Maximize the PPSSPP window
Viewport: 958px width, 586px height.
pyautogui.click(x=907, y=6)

...

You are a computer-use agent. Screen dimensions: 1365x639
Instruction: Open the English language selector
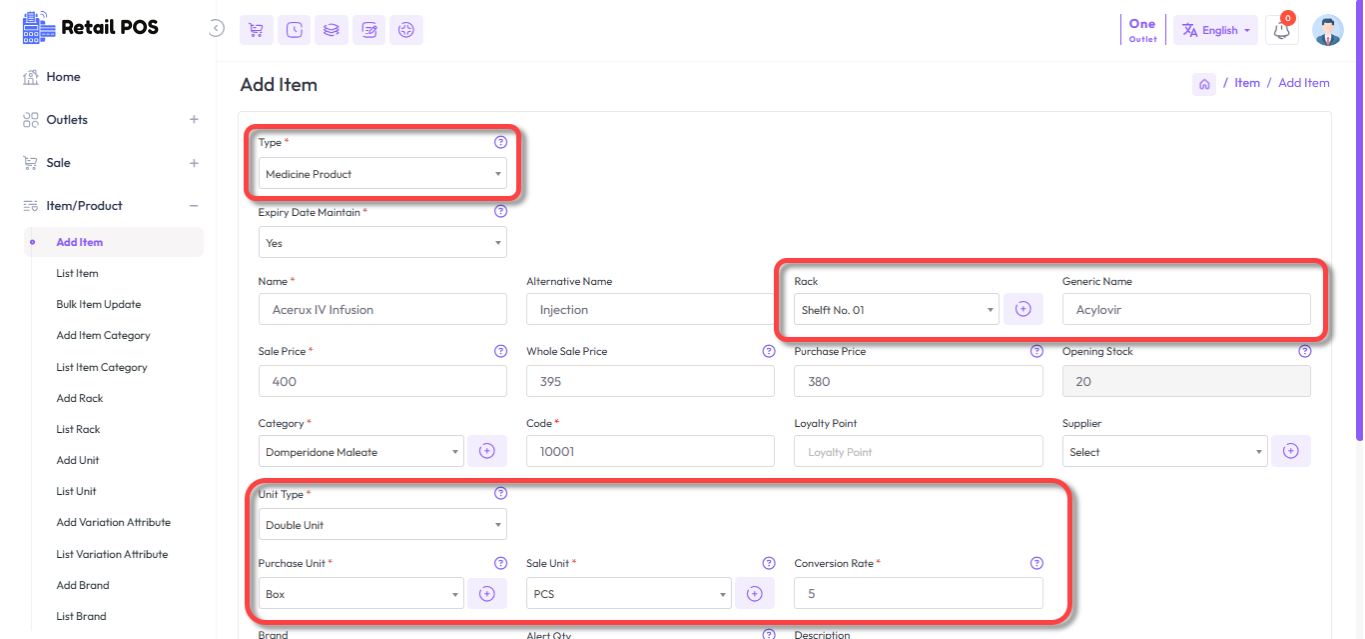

The problem ▸ Looking at the data above, write out exactly the lines that start at the one containing "You are a computer-use" and end at the one containing "Instruction: Open the"; include both and nothing beyond.

Your response ▸
You are a computer-use agent. Screen dimensions: 1365x639
Instruction: Open the English language selector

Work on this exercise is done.